Si Stella Stevens demeure une figure familière aux yeux mêmes de la jeune génération, elle le doit à son rôle de Miss Purdy dans Docteur Jerry et Mister Love, film dans lequel elle était la partenaire de l'inénarrable Jerry Lewis. «On le repasse si souvent à la télévision que c'est devenu mon image de marque», reconnaît-elle. «D'ailleurs, Jerry a récemment repris con­tact avec moi, pour en tourner une suite.»

Mariée à quinze ans et mère à seize, Stella Stevens est aussi la maman d'Andrew Stevens (Dallas), l'ex-époux de la drôle de dame Kate Jackson. Vers la fin des années 50, au lendemain de son divorce, son acharnement à obtenir la garde de son enfant et les tentatives de kidnapping perpétrées par le père sur la personne d'Andrew avaient alimenté, durant de nombreux mois, la chronique à scandale de la capitale du cinéma.

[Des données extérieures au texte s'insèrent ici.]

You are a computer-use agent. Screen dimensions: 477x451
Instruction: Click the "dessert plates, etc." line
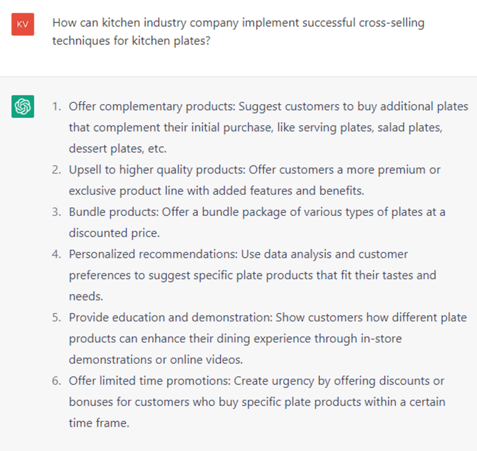pos(117,149)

Stella Stevens ne s'est jamais montrée avare de ses charmes. Elle posa nue pour Playboy en 1959 et ne s'en montre pourtant pas embarrassée. Tout au plus souhaite-t-elle que l'on n'y fasse pas constamment allusion. «La Fox avait mis fin à mon contrat de six mois et je mangeais de la vache enragée. On m'avait proposé trois mille dollars pour poser nue. J'ai accepté.» Inutile de préciser que sa volcanique nature n'est pas du tout opposée au sexe à la télévision et, a fortiori, au cinéma. «En quoi le sexe peut-il être nuisible ?», se demande-t-elle avec une certaine logique. «Personne n'a mal tourné pour avoir trop fait l'amour. D'ailleurs, à la télévision, les audaces en ce domaine sont très sages. En revanche, je m'oppose résolument à la violence. Elle corrompt toujours celui qui la regarde. Et, à force de la regarder, elle devient acceptable.»

On aura compris que Stella Stevens n'attend pas qu'on lui propose un rôle pour être heureuse et vivre pleinement sa vie de femme. Quand elle ne se livre pas à sa passion de la photographie, elle tourne des documentaires. Elle a même mis en scène son propre fils dans un film intitulé The Match. «Quand je repasse le film de ma vie», ajoute-t-elle, «je me dis que j'ai eu tout ce que je désirais : la maternité, des amis, une famille, une belle carrière... Pas aussi extraordinaire que je l'aurais souhaitée, mais, pour une petite paysanne de Hot Coffee, c'est une belle réussite. Tout ce qui m'arrive maintenant, je le considère comme un cadeau.»